International career
- Years: Team / Apps / (Points)
- 1976-90: Argentina / 40 / (20)
- 1982: South American Jaguars / 1 / (0)

Coaching career
- Years: Team
- 2001-2005: CASI
- 2005-2006: CASI (youth team)
- 2006-2008: CASI
- 2008-: CASI (youth team)

= Eliseo Branca =

Argentine rugby union player

Eliseo Nicolás Branca (born 20 September 1957 in Hurlingham) is an Argentine retired rugby union player. He played as a lock. After leaving his local club, his entire career has been with Club Atlético San Isidro CASI, where he was a player for 27 years, and then a coach.

==Career==
Hailing from Hurlingham, in the Buenos Aires province, Branca started his career in the local club Curupaytí. He later moved to Club Atlético San Isidro in 1973, with the club, where which he became the captain, and won three URBA titles; the most recent of which, in 1985, was the last won by the club in 20 years.

Branca debuted for Argentina in 1976, at Montevideo against Uruguay, although they were more relevant, they were not recognised as full international, three end-of-the-year matches, being one against a Wales XV and two against an All Blacks XV on tour in South America.

He won the 1985 and 1987 South American Rugby Championships, then, Branca took part with his country at the 1987 Rugby World Cup, where he played all the 3 pool stage matches against Fiji, Italy and New Zealand; he also won the 1989 South American Rugby Championship and in 1990, he ended his international career at Buenos Aires, with a win against England.

In 2000 he also ended his club career, after 27 years in the team; he also won a Nacional de Clubes.

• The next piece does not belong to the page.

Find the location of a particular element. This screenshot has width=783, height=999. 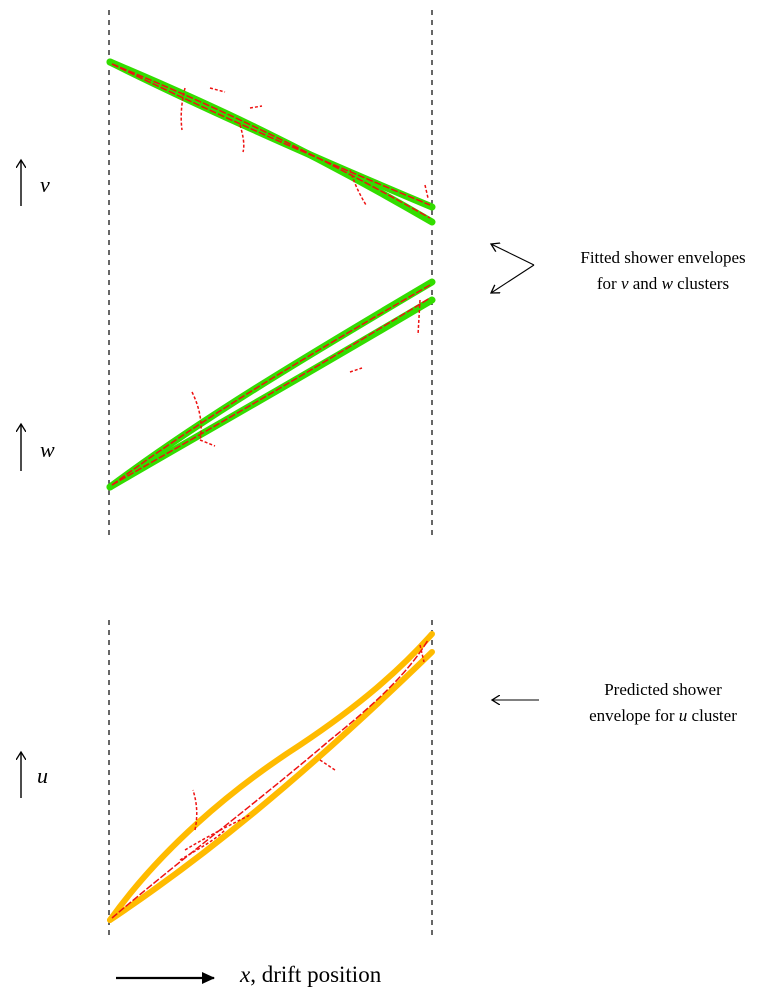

Moving to the coaching career, he led CASI to the conquest of the URBA tournament in 2005 at the end of a final won against the city rivals San Isidro; due to disagreements with the management, he left the main team at the start of 2006 to then resume in the next season.
Later, besides coaching the youth team, he is also consultant, since 2009, for the Municipal Rugby School for San Isidro municipality.